Gostaria de ter sempre a sinceridade de quem sente fome. Li essa frase num texto de Fabrício Carpinejar (“Fui o que ainda posso ser”). Fiquei a refletir. Do resto do texto não se aproveita muita coisa. Não, eu não queria ter a sinceridade de quem sente fome. Associamos a sinceridade à criança. Também não, eu não quero ser criança e, por conseqüência, ter a sua sinceridade. A sinceridade desnuda, expõe, torna vulnerável, infantiliza, desmistifica, vulgariza. Não que devamos ser mentirosos patológicos e contumazes. Mas a mentira, como a barriga saciada, é necessária para a “sobrevivência” no convívio com nossos pares. A sinceridade é o suicídio social.
Já tratei desse assunto num post A mentira, de 28 de março desse ano. Vivemos representando durante toda a vida. Somos atores no trabalho, em casa, no bar, no trato com os amigos. Do nosso desempenho dramatúrgico depende o nosso casamento, o nosso trabalho, as nossas amizades. Quer ser você mesmo? Autêntico? Isole-se! Só é possível ser sincero na solidão. Somente na solidão nos é permitido sermos nós mesmos. A vida em sociedade exige dissimulação, interpretação, atuação dramatúrgica, escamoteação, camuflagem, maquiagem. Vivemos numa permanente concorrência pra sabermos quem simula melhor. Quem conseguir, se sobressai aos demais.

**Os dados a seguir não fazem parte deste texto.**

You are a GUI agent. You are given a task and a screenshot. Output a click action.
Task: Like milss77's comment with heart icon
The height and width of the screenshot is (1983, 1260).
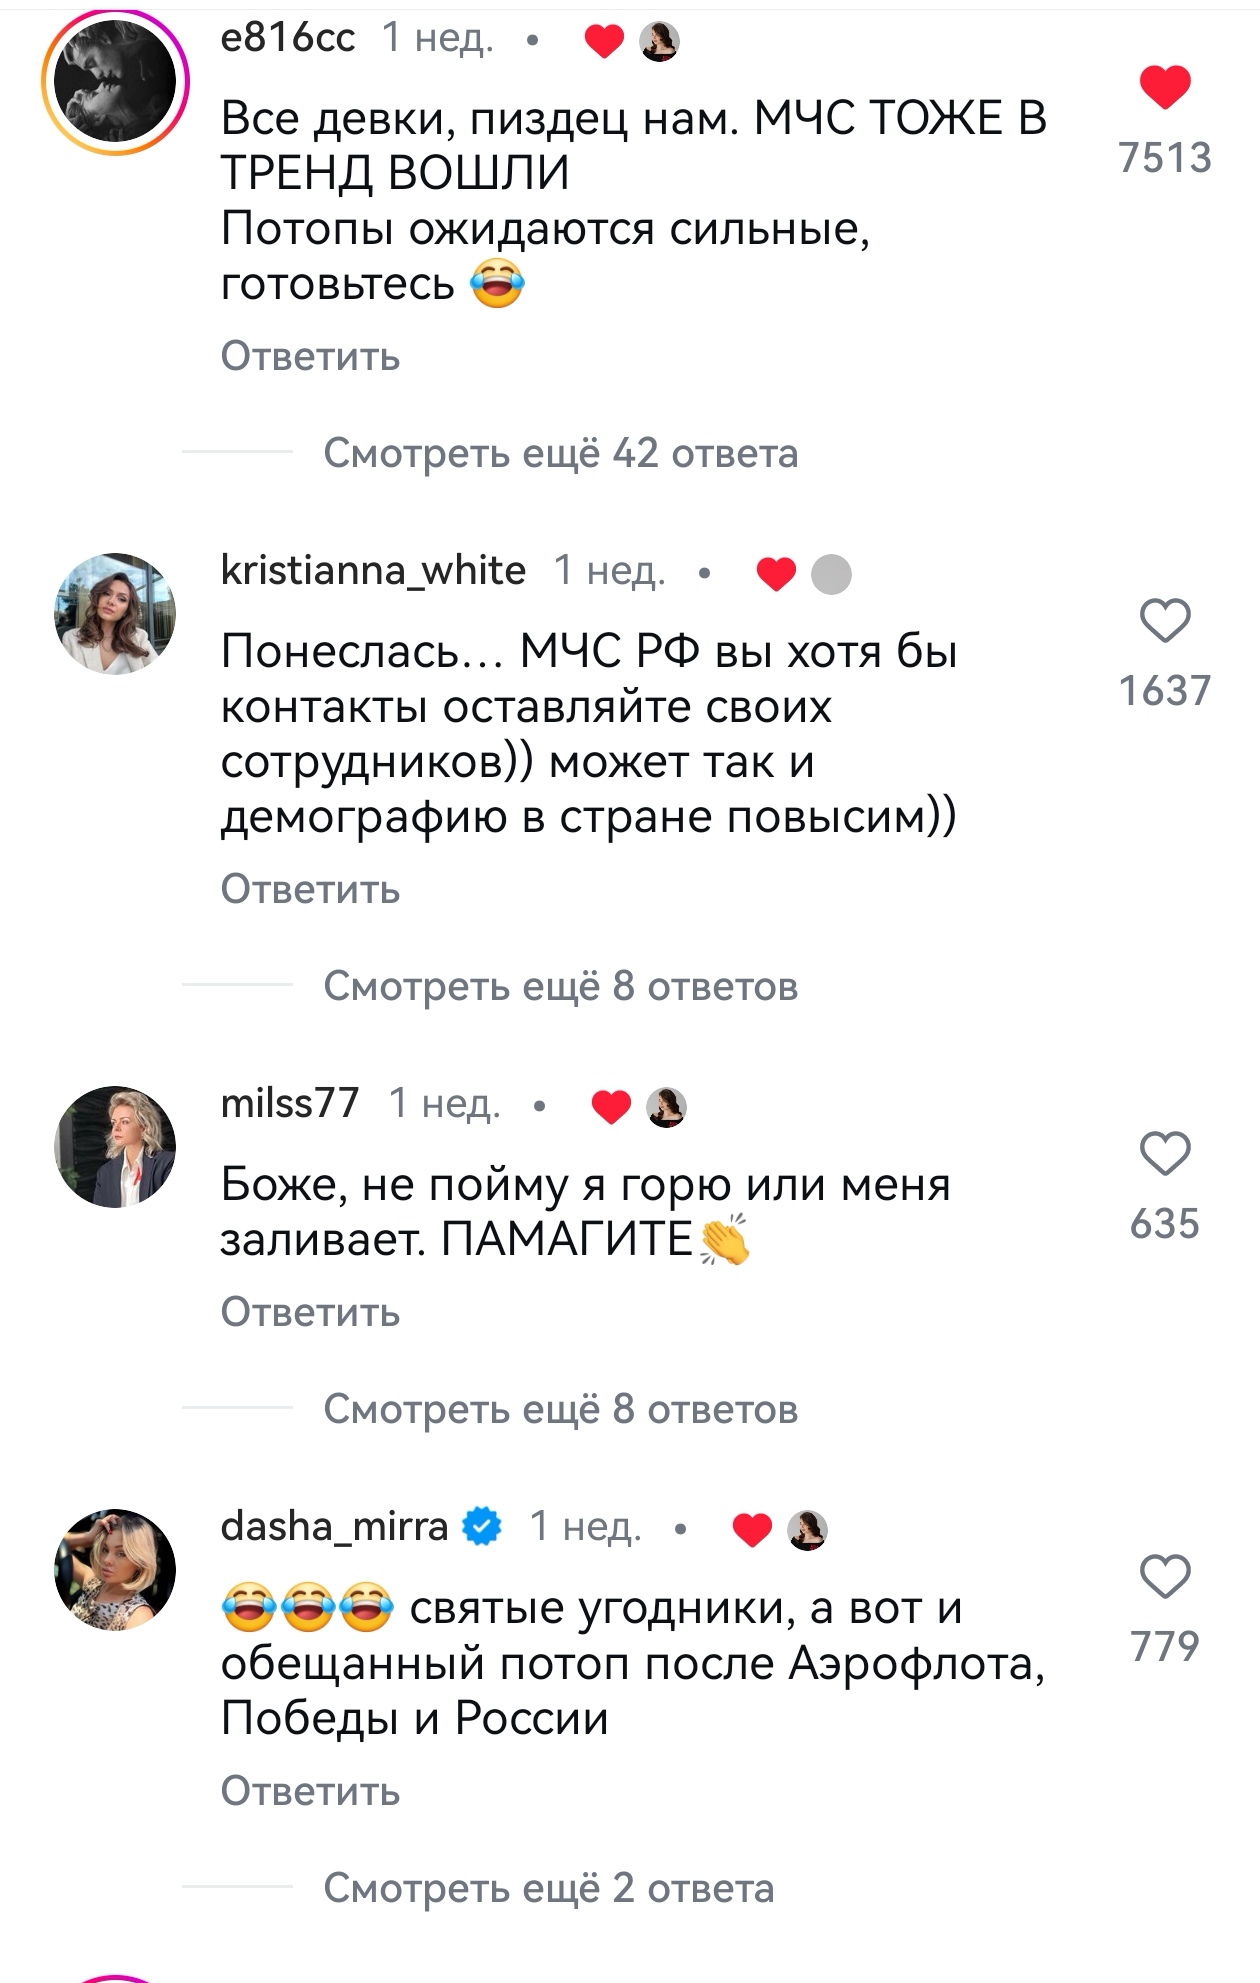point(1165,1153)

É hipocrisia falar que devemos ser sinceros sempre. Mentimos para as nossas crianças ao ensinarmos a elas que não devemos mentir. Nem com elas conseguimos ser sinceros. Para a sorte delas, esquecem essa lição. E passam a nos imitar. O sincero é chato. Já imaginou após aquela pergunta despretensiosa “como vai? Tudo bem?” o sujeito passasse a desfiar o seu rosário de problemas? Mudo de calçada. Evito-as. Não me interessa os problemas alheios. A vida não é o que parece ser. Nossos rostos estão cobertos com uma máscara para cada ocasião. Tudo começa quando somos obrigados a nos vestir.